Что нужно сделать — Можете дословно повторить отрывок из статьи, начиная со слов «Фет-Али-хан хотя и» и заканчивая словами «ему в подарок.»?

Статья —
Несмотря на свое бессилие, Ираклий пытался восстановить потерянное влияние в Азербайджане и упрочить свою власть в Эривани и Ганже. Собрав войска, он отправил их к Ганже под началом бывшего там губернатором князя Андронникова и Шамшадыльского Али-султана. Ганжинцы встретили грузин в садах, окружающих город, но после непродолжительной перестрелки вынуждены были запереться в крепости. Этот незначительный успех подал Ираклию надежду, что ганжинцы покорятся и без содействия русских войск, если только Фет-Али-хан Дербентский не помешает Ибраим-хану Шушинскому прислать войска на помощь грузинам. Опасаясь, что вражда, возникшая между дербентским и шушинским ханами, помешает Ибраиму оказать содействие в покорении Ганжи, Ираклий просил Фет-Али оставить неприязненные действия против Карабаха. Посланный царя мирза Мисаил встретил дербентского хана на пути к Еарабагу в местечке Сальянах, где вынужден был остановиться со своими войсками из-за недостатка продовольствия. Почти в одно время с Мисаилом к Фет-Али-хану прибыл посланный паши Ахалцихского, его казначей с тремя тысячами червонных, собольей шубой и часами, усыпанными бриллиантами. Посланный паши заверил дербентского хана в непременной помощи турецкого двора и передал ему письмо, побуждающее его к действиям против России.

«Милости и обогащение Карталинии со стороны российского двора, – писал Сулейман, – имеют ту наклонность, чтоб обладать всем Ираном. Предуведомляем вас заблаговременно о том; будьте готовы к начатию (военных действий) сего лета, а я вам отвечаю казною. Вы от тех мест начнете свое дело, а мы отсюда нападем на Грузию. Советую вам соединить все свои силы; в противном случае раскаетесь и скоро, когда ослабеют все ваши члены».

Фет-Али-хан хотя и не верил всем этим обещаниям, но хотел извлечь возможную пользу от такой присылки. Он отправил к генералу Потемкину своего чиновника Садык-мирзу с известием, что к нему прибыл посланный от турецкого паши с подарками, которых он не только не принял, но и письма не читал, что посланный отправился потом в Карабах к Ибраим-хану, который принял его с особыми почестями, пушечной пальбой и в присутствии всех надел на себя халат, присланный ему в подарок.

Содержание набора данных —
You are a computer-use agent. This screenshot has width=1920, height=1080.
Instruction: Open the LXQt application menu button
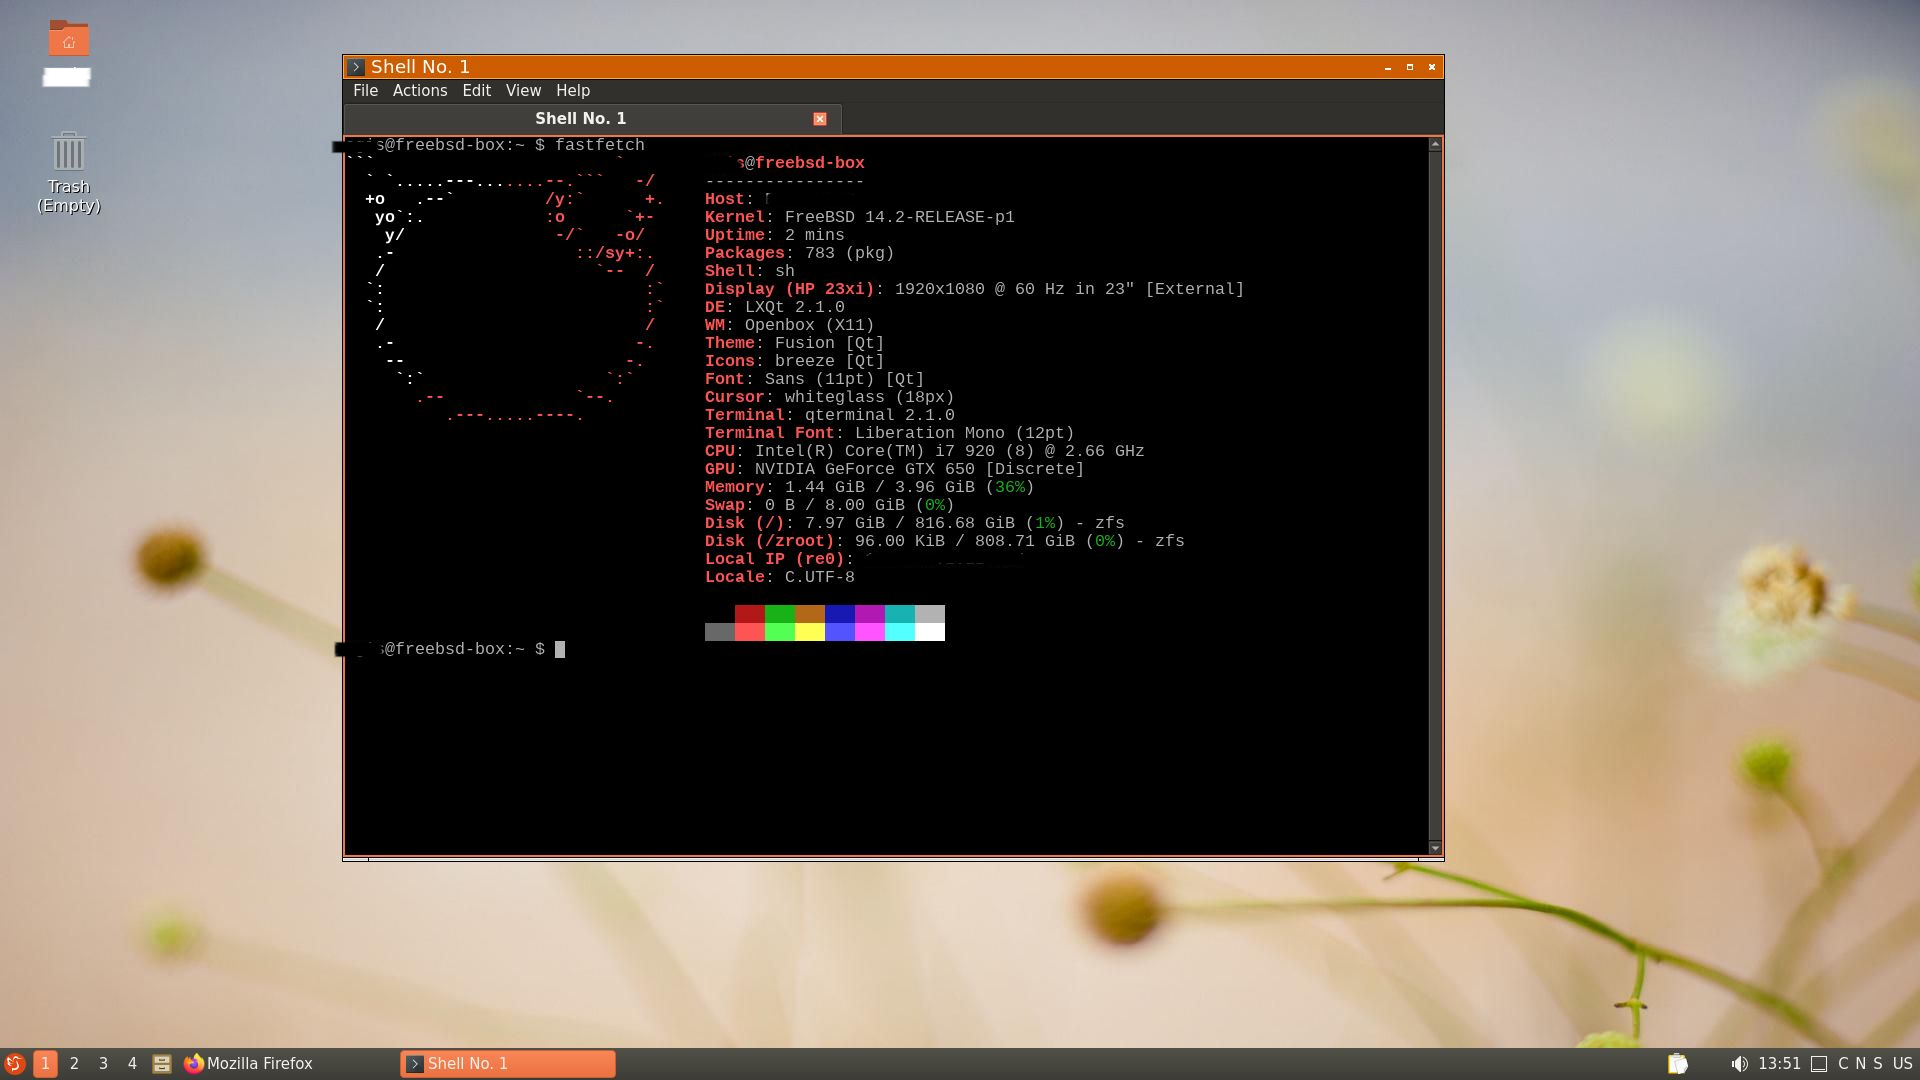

Готовое решение —
Фет-Али-хан хотя и не верил всем этим обещаниям, но хотел извлечь возможную пользу от такой присылки. Он отправил к генералу Потемкину своего чиновника Садык-мирзу с известием, что к нему прибыл посланный от турецкого паши с подарками, которых он не только не принял, но и письма не читал, что посланный отправился потом в Карабах к Ибраим-хану, который принял его с особыми почестями, пушечной пальбой и в присутствии всех надел на себя халат, присланный ему в подарок.